Türk Silahlı Kuvvetleri (TSK), Astana mutabakatı çerçevesinde ve Fırat Kalkanı Harekâtı’nın devamı niteliğinde Kilis’ten Suriye’ye yeni askeri birlikler sokuyor. 4 ana çatışmasızlık bölgesini kapsayan ve sahaya yansımaya başlayan mekanizmayla ilgili detayları Cumhurbaşkanlığı Sözcüsü İbrahim Kalın, gazetecilere anlattı: “Kimin nereye, nasıl konuşlanacağı, asayişin nasıl sağlanacağı; süreci kimin, nasıl izleyeceğine ilişkin müzakereler Rusya ve İran’la yoğun şekilde sürüyor.”

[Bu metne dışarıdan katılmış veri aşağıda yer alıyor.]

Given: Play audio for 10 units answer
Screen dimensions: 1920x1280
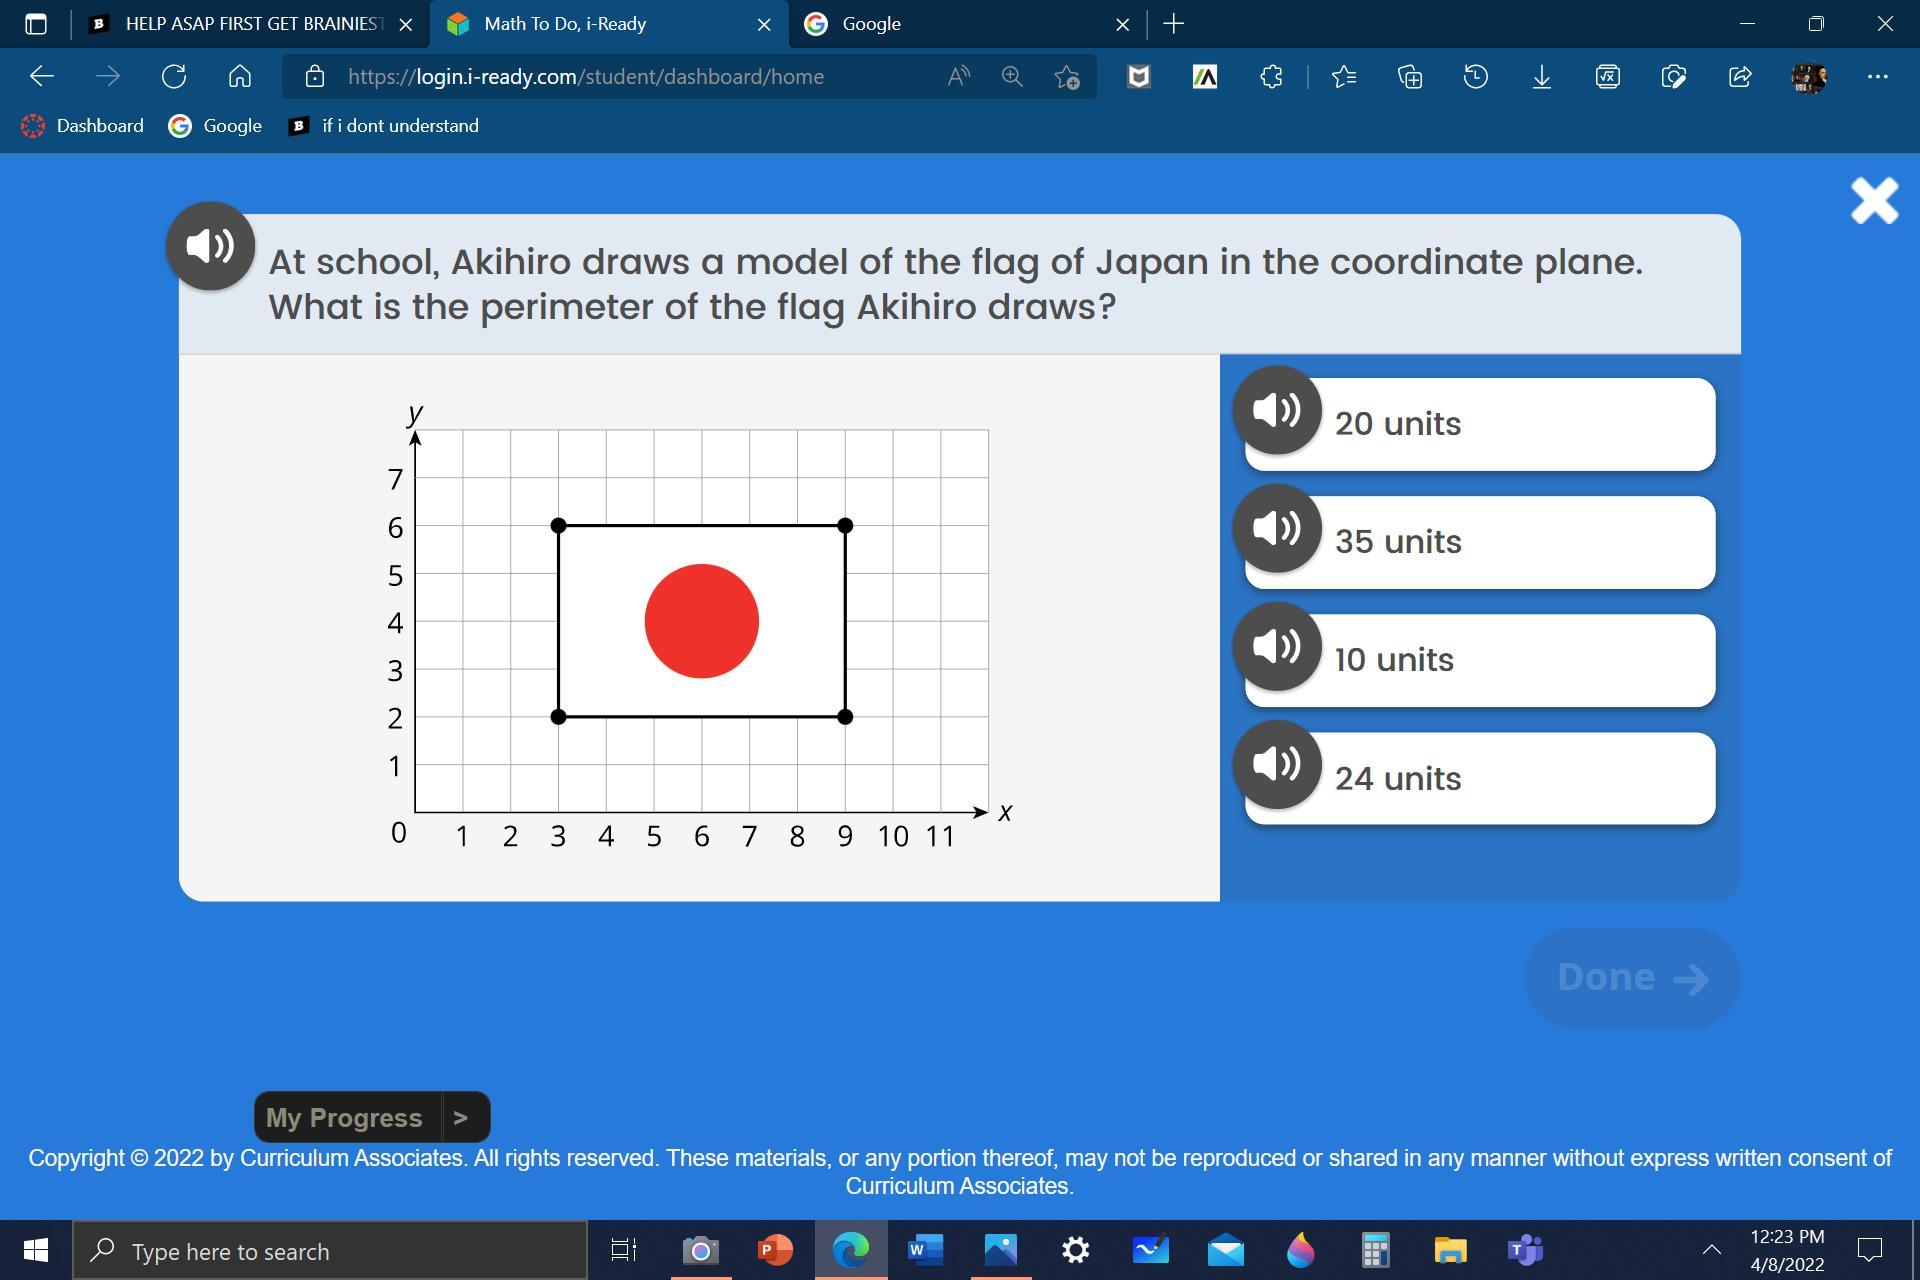Looking at the screenshot, I should [1277, 646].
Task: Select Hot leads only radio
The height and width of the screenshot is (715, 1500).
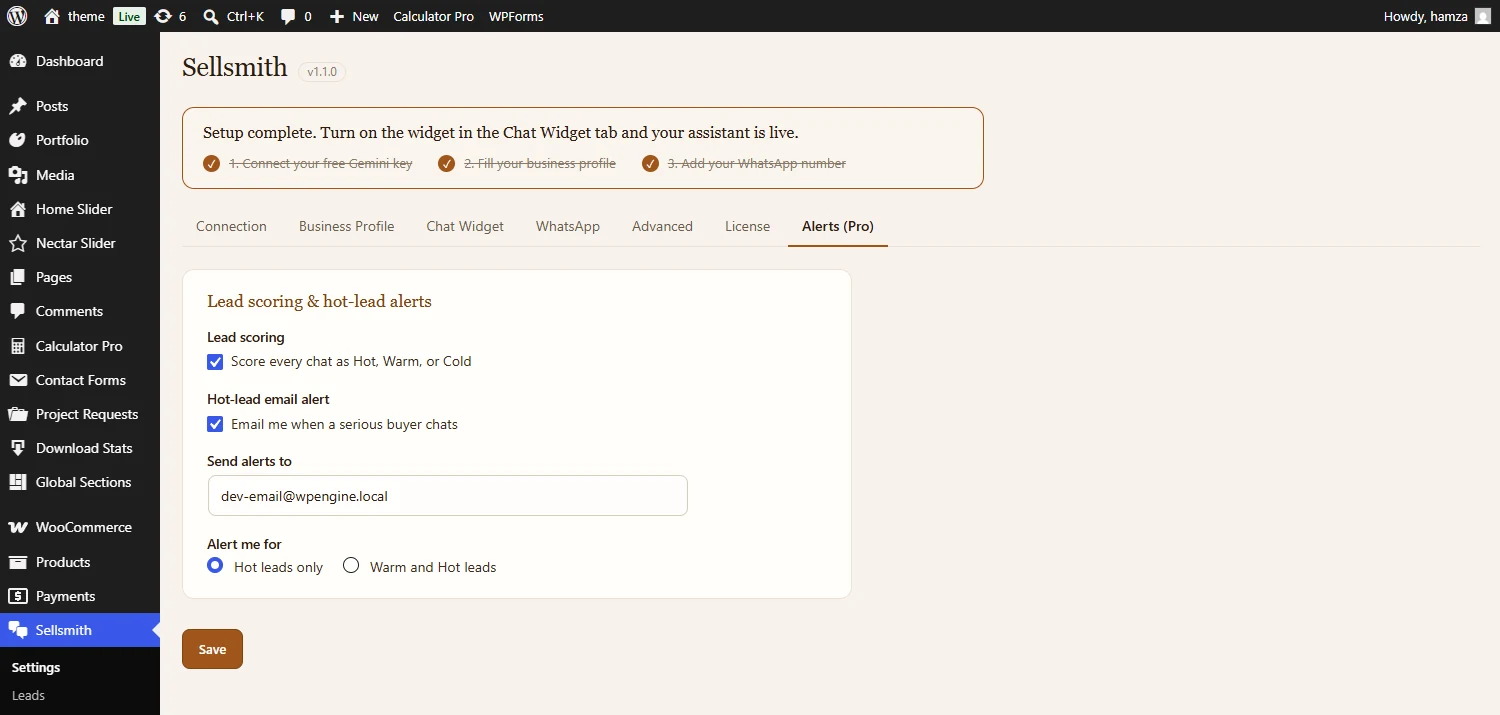Action: (215, 566)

Oluşturulan çalışma grubu ve teknik heyetler; rejim güçleri ile muhalif güçler arasında konuşlandırılacak birliklerin kimlerden oluşacağını, sayısını belirleyecek. Hedef; ateşkesi daha yapısal ve kalıcı hale getirmek, çatışma ihtimalini minimize etmek ve güçlerin güvenli şekilde ayrışmasını sağlamak. Temmuz başında Astana’daki toplantıda nihai şekline kavuşturulacak olan çatışmasızlık bölgeleri taslak planına göre; İdlib bölgesinde Türk ve Rus askerleri, Şam çevresinde ağırlıklı olarak Rusya ve İran, güneyde Deraa bölgesinde Ürdün ve ABD askerleri konuşlanacak. Rusların önerisi olan Kırgız ve Kazak askerlerinin görev gücü içinde yer alması ise tartışılıyor.

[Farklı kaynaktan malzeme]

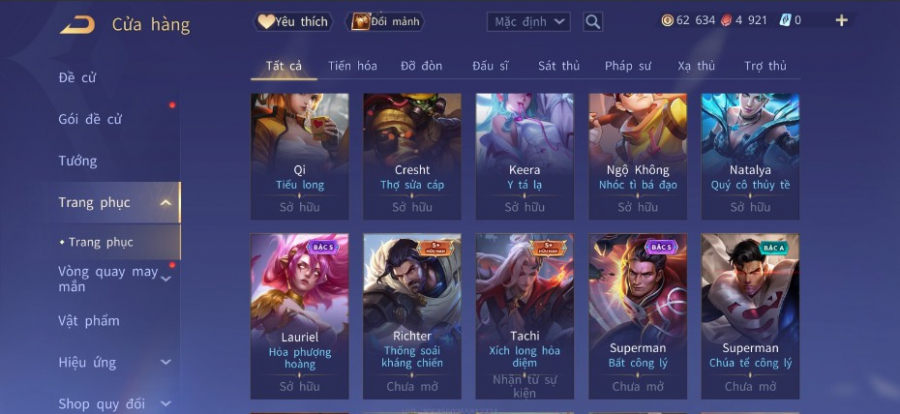Screen dimensions: 900x414
Task: Open the Mặc định sort dropdown
Action: click(529, 22)
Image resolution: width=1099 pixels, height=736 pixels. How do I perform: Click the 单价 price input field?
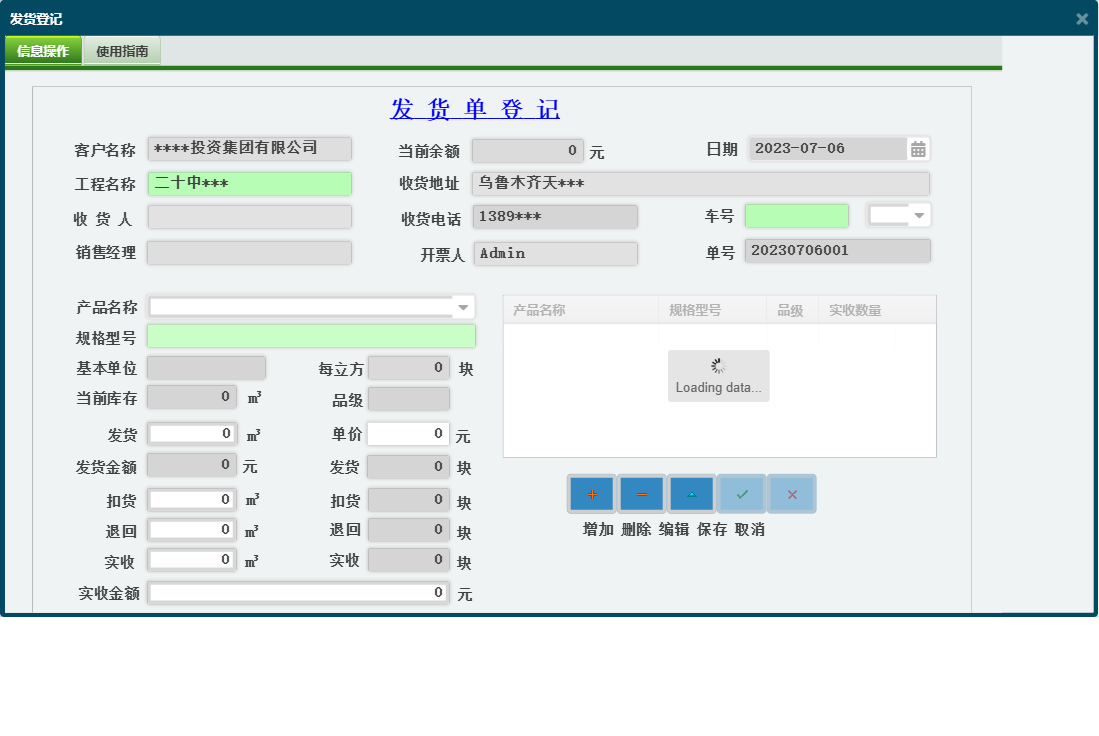coord(408,433)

TEL RİFAT’IN DOĞUSU MARE’NİN BATISI

Yarım ölçekte yani 2 bölük mekanize tugaydan oluşan TSK birliği Suriye’ye, Kilis’ten giriş yapacak. Tel Rifat’ın doğusunda, Mare’nin batısında konuşlanacak. Bu bölge, kısa süre önce PYD/YPG’liler tarafından ÖSO’ya terk edilmişti. Bu, Türkiye’nin başından beri kırmızı çizgi ilan ettiği Azez- Mare hattında güvenli bir bölge oluşturulması açısından çok önemli bir gelişme.

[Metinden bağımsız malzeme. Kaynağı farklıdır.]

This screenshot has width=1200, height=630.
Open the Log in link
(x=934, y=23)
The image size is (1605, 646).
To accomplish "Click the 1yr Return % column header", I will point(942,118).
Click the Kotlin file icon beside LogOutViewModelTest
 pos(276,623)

RUSYA AFRİN’DE SEYRELTME YAPTI

Afrin bölgesindeki ve Tel Rifat’ın doğusundaki PYD/YPG’liler, bir süre önce Rusya tarafından seyreltilmeye başlanmıştı. Astana’da varılan 3’lü mutabakatta ilk etapta, TSK’nın sorumluluk sahası olarak İdlib belirlenmişti. Tel Rifat’ın doğusunun TSK’nın kontrol ve denetimine geçmesiyle, Afrin’in kuşatma ve izolasyonu tamamlanabilecek. Bölgede askeri bir havaalanı pisti bulunuyor. ABD askerlerinin buraya giremeyecek olması Astana mutabakatının hayata geçirilmesi, sahaya yansıması açısından önemli kazanım olarak görülüyor.

GÜZERGÂH MÜCADELESİ

Fırat’ın kuzeyini büyük oranda ele geçiren ABD destekli PYD/YPG, kuzey-güney geçişli tren yollarını da aldı. DEAŞ, Deyrizor’a doğru süpürülüp sıkıştırılıyor. Rus uçakları buradaki DEAŞ hedeflerini vururken, Esad güçleri de buraya saldırıyor. ABD dahil sahadaki tüm güçler; Rusya ve Suriye burayı ele geçirmek istiyor. İran ve Rusya’nın burada üs kurma hedefi var. ABD açısından Şam ile Bağdat arasındaki bağlantıyı kesmek için kritik öneme sahip olan Deyrizor, Rusya ve Suriye için de stratejik bir bölge. ABD’nin Rakka’da Suriye uçağını düşürmesi, İran’ın füzeyle buradaki DEAŞ hedeflerini vurmasının arkasında da bu mücadele yatıyor. TSK’nın sorumluluk sahaları arasında Deyrizor yer almıyor.

MENZİL REKABETİ

ABD, Bağdat-Amman arasında bir otoyol inşa edip kendi kontrolünde işleteceğini açıklarken; Irak’tan Akdeniz’e kadar çıkış yapmayı, İran’ı engellemeyi amaçlıyor. Aynı zamanda Suriye’den Suudi Arabistan’a giden koridorları kapatıp burada bir kalkan oluşturmayı hedefliyor. İşte bu noktada Suudi-Katar krizi de bu gelişmelerle ilişkilendiriliyor. İran’ın da Senendec-Lazkiye arasına bir demiryolu inşa etme projesi bulunuyor. Suudi Arabistan’ın Katar ambargosu ve yaşanan gelişmelerin Astana sürecini yıkmayı planladığı değerlendiriliyor ancak ne Türkiye ne de Rusya buna izin vermeyecek. Planlanan bu iki yol, doğubatı istikametinde Suriye’nin orta kuzeyi ile orta güneyini bölüyor. Suriye’deki mücadelenin, güzergâh ve menzil savaşlarına dönüştüğünü söylemek mümkün. Haseke, Rimeylan, Kobani, Rakka, Halep gibi yerler saha hâkimiyeti açısından önemli olduğu kadar; tarım, sanayi, petrol üretimi ve ticaret açısından da oldukça stratejik. Türkiye, Astana sürecini yıktırmayarak Suriye’nin kuzeyinde söz sahibi olduğunu, buranın eko-politiğine hâkim olduğunu da gösterdi.